Tips for Supporting a Loved One With Panic Disorder and Agoraphobia
- Find out what you can about panic disorder and agoraphobia.
If you have never had recurring panic attacks, it may be hard to understand the difficulties your friend or loved one is going through. In order to be a good support person, it is important that you understand the many complexities of panic disorder and agoraphobia. The fear an agoraphobic experiences is not just nervousness or feeling a little anxious. It is part of a biological and psychological process that is far beyond these limits and is often life-changing.
- Build trust to help recovery.
To be a good support person, the agoraphobic must be able to feel an alliance with you. He or she must trust that you will accommodate his or her limitations without judgment. If you’re out with your friend or loved one in his or her fearful world, he or she must know that you can, and will, provide the assistance he or she needs without question.
- Don’t try to direct the agoraphobic’s recovery.
You may feel you are helping your friend or loved one overcome his or her fears with excessive prodding. But, this is, likely, to worsen feelings of anxiety, shame and embarrassment, leading to concealment of symptoms and hindering recovery.
Your friend or loved has felt a loss of control due to the intense symptoms that are being experienced. By allowing him or her to determine when he or she is ready to embark on fearful situations, you are giving back some of that lost control. You are not prolonging the agoraphobic’s problem by accommodating his or her limitations.
- Don’t assume manipulation.
It’s often hard to understand why an agoraphobic may be able to do something one day, but not the next. He or she may go to a restaurant several times, then start to avoid restaurants, followed by resuming this activity. Or, he or she may be able to drive to certain places some days, but not others. This is not likely to be manipulation. These behaviors are common because the basis of the fear your loved one is experiencing is on the fear itself. In other words, your loved one actually fears the frightening symptoms of having a panic attack. Because panic attacks are triggered by biological, psychological and environmental influences, it is not uncommon for symptoms to vary from day to day, or even from morning to night.

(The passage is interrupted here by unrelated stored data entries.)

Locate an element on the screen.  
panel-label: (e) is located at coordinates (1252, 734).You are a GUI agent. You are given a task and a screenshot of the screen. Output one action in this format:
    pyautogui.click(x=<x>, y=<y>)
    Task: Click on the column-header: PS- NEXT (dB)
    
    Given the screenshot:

- Don’t view the agoraphobic as “weak”.
Living in a world of fear, day- in and day-out, is not an easy proposition. Every time an agoraphobic ventures past his or her safe zone, he or she is showing you monumental strength.
- Take Care of Yourself.
Balancing your roles as support person, concerned loved one and an individual with his or her own needs can be difficult. It is not uncommon to experience feelings of anger, resentment or a sense of helplessness as you navigate these often conflicting and multifaceted roles. It is important that you take time to tend to yourself and:
- Know your limits and ask for help when you need it
- Maintain a healthy diet
- Get proper rest
- Manage your stress
- If you’re feeling overwhelmed, it may be helpful to find a caregiver support group or talk to a professional.